Cela faisait bien longtemps que Marty Feldman et ses yeux en balles de ping-pong sous pression n'avaient égayé la première page de Fury Magazine. Sélection mensuelle, tu parles... Dans cette édition, nous allons parler de films français, qui ont en commun de ne probablement pas être passés sur les chaînes publiques depuis l'époque heureuse où les programmes télévisés étaient présentés par une speakrine assise à côté d'un guéridon orné d'un pot de fleurs. Ces cinq films ont également en commun de raconter une histoire de machination criminelle, de tromperie entre proches pas sans reproches, de faire intervenir des protagonistes dont le machiavélisme le dispute au goût du lucre. Le rythme est lent, les dialogues savoureux, la tension s'installe petit à petit jusqu'au rebondissement final. On est bien loin des polars d'aujourd'hui où l'intervalle entre deux fusillades ou deux poursuites est réduit au strict minimum, de peur que le téléspectateur n'use de sa sacro-sainte zapette.

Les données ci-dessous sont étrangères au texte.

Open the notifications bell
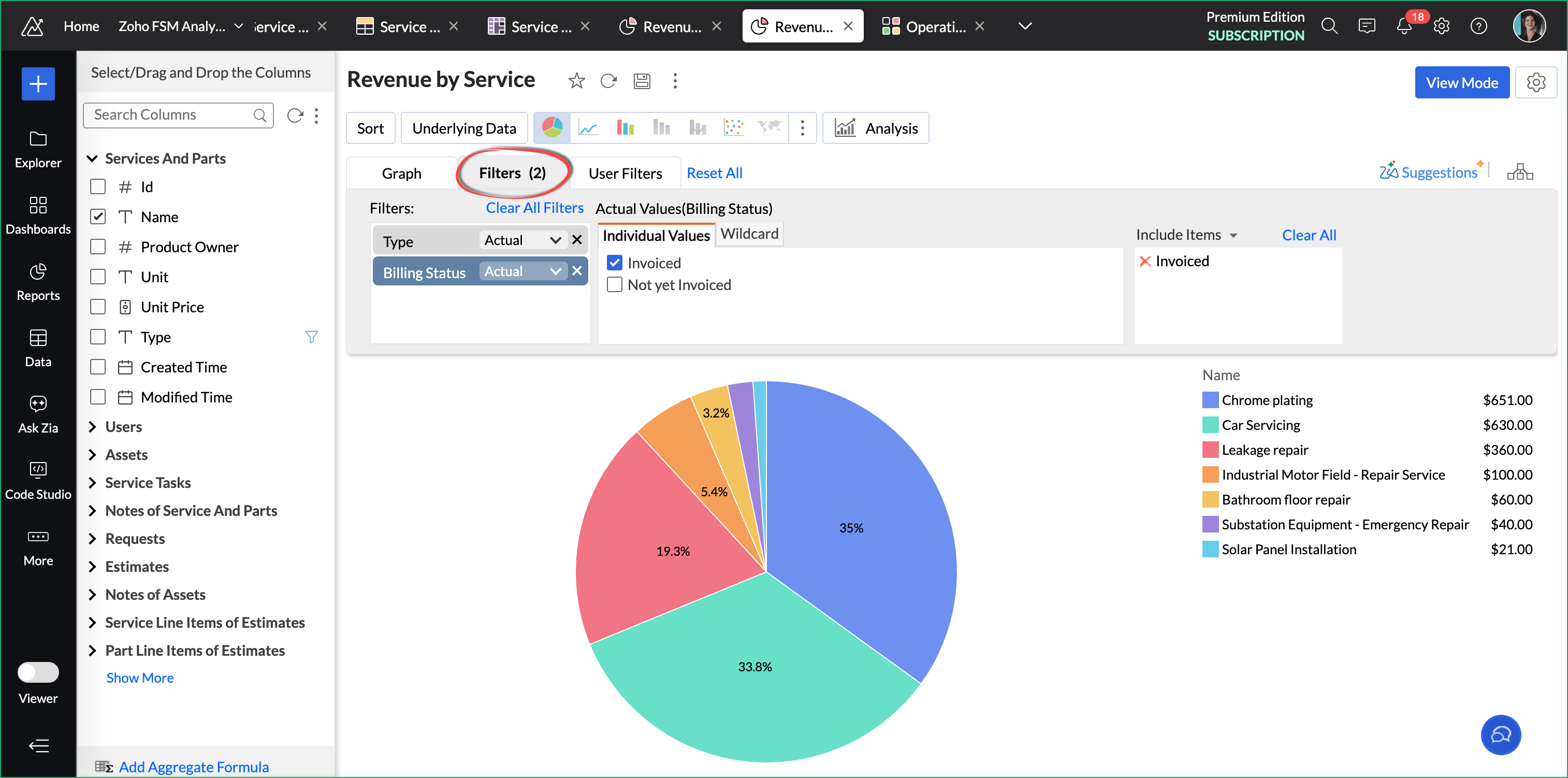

Pour les trois premiers films, gage de qualité, Paul Guégauff est impliqué dans le scénario et/ou les dialogues (j'en profite pour vous rappeler qu'Oddjob a chroniqué le bouquin qui lui a été consacré l'année dernière : Dandy, c'est fini).

Je n'ai rien bien sûr contre "Le pacha" ou "Le clan des Siciliens" qui ont régulièrement l'honneur d'une rediffusion mais si on s'intéresse à la filmographie des réalisateurs évoqués ci-dessous, on constate que nombre de leurs oeuvres ne passent jamais, jamais, jamais sur nos chaînes nationales. A quoi ça sert de payer une redevance pour une programmation aussi plate que les écrans qui servent à la regarder ? Je voudrais remercier ici un inconnu qui est devenu le compagnon de mes pauses déjeuner, Taylor Harter. Sa chaîne youtube est un régal pour le cinéphile solitaire (c'est ici : Taylor Harter). Oui, je l'avoue, je suis un asocial. Plutôt que de manger dans la salle commune avec mes collègues de travail et bailler à m'arracher la mâchoire (ce qui gênerait ma mastiquation) en les écoutant discuter des performances de la nouvelle Golf ou du meilleur candidat aux municipales, je préfère jouer les ermites dans mon bureau et m'évader dans un monde qui a un jour été le nôtre, où les hommes mettaient une veste et une cravate pour aller dîner, dîner où ils étaient accompagnés par papa-maman jusqu'à 21 ans.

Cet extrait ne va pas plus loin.